§ **What you are asked to do**:
Print every one of the following entries again line for line, leaving each character unchanged.

════

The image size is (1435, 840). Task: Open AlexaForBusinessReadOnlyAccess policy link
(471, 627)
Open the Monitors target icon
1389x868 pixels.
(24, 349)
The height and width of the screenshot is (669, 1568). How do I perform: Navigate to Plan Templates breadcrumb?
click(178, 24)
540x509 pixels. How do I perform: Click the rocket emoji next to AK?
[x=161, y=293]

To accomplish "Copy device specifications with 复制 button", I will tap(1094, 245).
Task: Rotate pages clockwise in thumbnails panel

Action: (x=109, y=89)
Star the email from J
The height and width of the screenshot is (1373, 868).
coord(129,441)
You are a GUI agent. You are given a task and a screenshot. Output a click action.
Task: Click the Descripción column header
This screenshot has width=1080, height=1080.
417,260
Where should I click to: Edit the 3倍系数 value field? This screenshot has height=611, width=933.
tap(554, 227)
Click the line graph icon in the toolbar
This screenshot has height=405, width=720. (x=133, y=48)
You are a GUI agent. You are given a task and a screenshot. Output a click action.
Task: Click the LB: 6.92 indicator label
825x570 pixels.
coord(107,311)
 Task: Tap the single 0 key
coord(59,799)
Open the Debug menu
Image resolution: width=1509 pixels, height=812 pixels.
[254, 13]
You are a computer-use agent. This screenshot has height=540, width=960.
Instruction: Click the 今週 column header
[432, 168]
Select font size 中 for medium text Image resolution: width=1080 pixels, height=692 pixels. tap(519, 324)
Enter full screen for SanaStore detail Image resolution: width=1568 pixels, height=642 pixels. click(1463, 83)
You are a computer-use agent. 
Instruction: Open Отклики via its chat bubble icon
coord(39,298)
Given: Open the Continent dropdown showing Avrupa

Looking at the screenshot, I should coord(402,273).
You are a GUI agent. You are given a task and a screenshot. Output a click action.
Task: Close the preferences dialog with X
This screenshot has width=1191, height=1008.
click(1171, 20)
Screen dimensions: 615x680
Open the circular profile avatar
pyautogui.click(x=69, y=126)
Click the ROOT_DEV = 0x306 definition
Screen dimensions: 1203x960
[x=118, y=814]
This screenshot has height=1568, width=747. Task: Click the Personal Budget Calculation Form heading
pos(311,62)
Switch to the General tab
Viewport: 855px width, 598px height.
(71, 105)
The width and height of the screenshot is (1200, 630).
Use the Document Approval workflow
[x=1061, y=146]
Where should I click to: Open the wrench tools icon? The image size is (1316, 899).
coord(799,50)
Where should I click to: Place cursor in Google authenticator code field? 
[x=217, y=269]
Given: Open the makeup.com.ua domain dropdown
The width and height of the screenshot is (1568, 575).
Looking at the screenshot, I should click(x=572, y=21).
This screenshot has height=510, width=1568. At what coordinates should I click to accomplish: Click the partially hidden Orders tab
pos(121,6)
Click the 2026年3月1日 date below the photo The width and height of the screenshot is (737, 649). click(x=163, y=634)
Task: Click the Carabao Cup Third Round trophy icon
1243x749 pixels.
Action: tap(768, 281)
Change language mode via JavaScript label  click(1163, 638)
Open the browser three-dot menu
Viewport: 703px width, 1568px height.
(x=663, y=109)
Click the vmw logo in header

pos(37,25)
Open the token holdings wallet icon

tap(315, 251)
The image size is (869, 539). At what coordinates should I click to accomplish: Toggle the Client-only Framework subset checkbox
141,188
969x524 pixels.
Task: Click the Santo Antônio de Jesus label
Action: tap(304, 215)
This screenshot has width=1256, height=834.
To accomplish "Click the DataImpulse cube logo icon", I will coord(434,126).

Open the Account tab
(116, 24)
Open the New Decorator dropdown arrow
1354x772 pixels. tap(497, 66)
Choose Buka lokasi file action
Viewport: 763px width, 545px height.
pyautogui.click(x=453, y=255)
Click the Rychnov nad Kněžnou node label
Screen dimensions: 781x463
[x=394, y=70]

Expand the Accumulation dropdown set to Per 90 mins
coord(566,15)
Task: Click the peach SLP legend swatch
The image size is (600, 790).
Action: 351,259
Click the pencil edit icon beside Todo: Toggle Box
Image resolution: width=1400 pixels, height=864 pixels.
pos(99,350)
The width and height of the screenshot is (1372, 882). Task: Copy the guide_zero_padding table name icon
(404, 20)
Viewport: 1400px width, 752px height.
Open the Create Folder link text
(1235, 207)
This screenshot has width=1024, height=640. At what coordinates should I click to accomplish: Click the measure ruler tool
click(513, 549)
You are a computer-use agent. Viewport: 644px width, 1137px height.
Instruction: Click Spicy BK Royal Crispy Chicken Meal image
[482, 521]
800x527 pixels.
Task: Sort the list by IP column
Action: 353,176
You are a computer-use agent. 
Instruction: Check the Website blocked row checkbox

════

§ **Output of the exercise**:
The image size is (1435, 840). Task: Open AlexaForBusinessReadOnlyAccess policy link
(471, 627)
Open the Monitors target icon
1389x868 pixels.
(24, 349)
The height and width of the screenshot is (669, 1568). How do I perform: Navigate to Plan Templates breadcrumb?
click(178, 24)
540x509 pixels. How do I perform: Click the rocket emoji next to AK?
[x=161, y=293]

To accomplish "Copy device specifications with 复制 button", I will tap(1094, 245).
Task: Rotate pages clockwise in thumbnails panel

Action: (x=109, y=89)
Star the email from J
The height and width of the screenshot is (1373, 868).
coord(129,441)
You are a GUI agent. You are given a task and a screenshot. Output a click action.
Task: Click the Descripción column header
This screenshot has width=1080, height=1080.
417,260
Where should I click to: Edit the 3倍系数 value field? This screenshot has height=611, width=933.
tap(554, 227)
Click the line graph icon in the toolbar
This screenshot has height=405, width=720. (x=133, y=48)
You are a GUI agent. You are given a task and a screenshot. Output a click action.
Task: Click the LB: 6.92 indicator label
825x570 pixels.
coord(107,311)
 Task: Tap the single 0 key
coord(59,799)
Open the Debug menu
Image resolution: width=1509 pixels, height=812 pixels.
[254, 13]
You are a computer-use agent. This screenshot has height=540, width=960.
Instruction: Click the 今週 column header
[432, 168]
Select font size 中 for medium text Image resolution: width=1080 pixels, height=692 pixels. tap(519, 324)
Enter full screen for SanaStore detail Image resolution: width=1568 pixels, height=642 pixels. click(1463, 83)
You are a computer-use agent. 
Instruction: Open Отклики via its chat bubble icon
coord(39,298)
Given: Open the Continent dropdown showing Avrupa

Looking at the screenshot, I should coord(402,273).
You are a GUI agent. You are given a task and a screenshot. Output a click action.
Task: Close the preferences dialog with X
This screenshot has width=1191, height=1008.
click(1171, 20)
Screen dimensions: 615x680
Open the circular profile avatar
pyautogui.click(x=69, y=126)
Click the ROOT_DEV = 0x306 definition
Screen dimensions: 1203x960
[x=118, y=814]
This screenshot has height=1568, width=747. Task: Click the Personal Budget Calculation Form heading
pos(311,62)
Switch to the General tab
Viewport: 855px width, 598px height.
(71, 105)
The width and height of the screenshot is (1200, 630).
Use the Document Approval workflow
[x=1061, y=146]
Where should I click to: Open the wrench tools icon? The image size is (1316, 899).
coord(799,50)
Where should I click to: Place cursor in Google authenticator code field? 
[x=217, y=269]
Given: Open the makeup.com.ua domain dropdown
The width and height of the screenshot is (1568, 575).
Looking at the screenshot, I should click(x=572, y=21).
This screenshot has height=510, width=1568. At what coordinates should I click to accomplish: Click the partially hidden Orders tab
pos(121,6)
Click the 2026年3月1日 date below the photo The width and height of the screenshot is (737, 649). click(x=163, y=634)
Task: Click the Carabao Cup Third Round trophy icon
1243x749 pixels.
Action: tap(768, 281)
Change language mode via JavaScript label  click(1163, 638)
Open the browser three-dot menu
Viewport: 703px width, 1568px height.
(x=663, y=109)
Click the vmw logo in header

pos(37,25)
Open the token holdings wallet icon

tap(315, 251)
The image size is (869, 539). At what coordinates should I click to accomplish: Toggle the Client-only Framework subset checkbox
141,188
969x524 pixels.
Task: Click the Santo Antônio de Jesus label
Action: tap(304, 215)
This screenshot has width=1256, height=834.
To accomplish "Click the DataImpulse cube logo icon", I will coord(434,126).

Open the Account tab
(116, 24)
Open the New Decorator dropdown arrow
1354x772 pixels. tap(497, 66)
Choose Buka lokasi file action
Viewport: 763px width, 545px height.
pyautogui.click(x=453, y=255)
Click the Rychnov nad Kněžnou node label
Screen dimensions: 781x463
[x=394, y=70]

Expand the Accumulation dropdown set to Per 90 mins
coord(566,15)
Task: Click the peach SLP legend swatch
The image size is (600, 790).
Action: 351,259
Click the pencil edit icon beside Todo: Toggle Box
Image resolution: width=1400 pixels, height=864 pixels.
pos(99,350)
The width and height of the screenshot is (1372, 882). Task: Copy the guide_zero_padding table name icon
(404, 20)
Viewport: 1400px width, 752px height.
Open the Create Folder link text
(1235, 207)
This screenshot has width=1024, height=640. At what coordinates should I click to accomplish: Click the measure ruler tool
click(513, 549)
You are a computer-use agent. Viewport: 644px width, 1137px height.
Instruction: Click Spicy BK Royal Crispy Chicken Meal image
[482, 521]
800x527 pixels.
Task: Sort the list by IP column
Action: 353,176
You are a computer-use agent. 
Instruction: Check the Website blocked row checkbox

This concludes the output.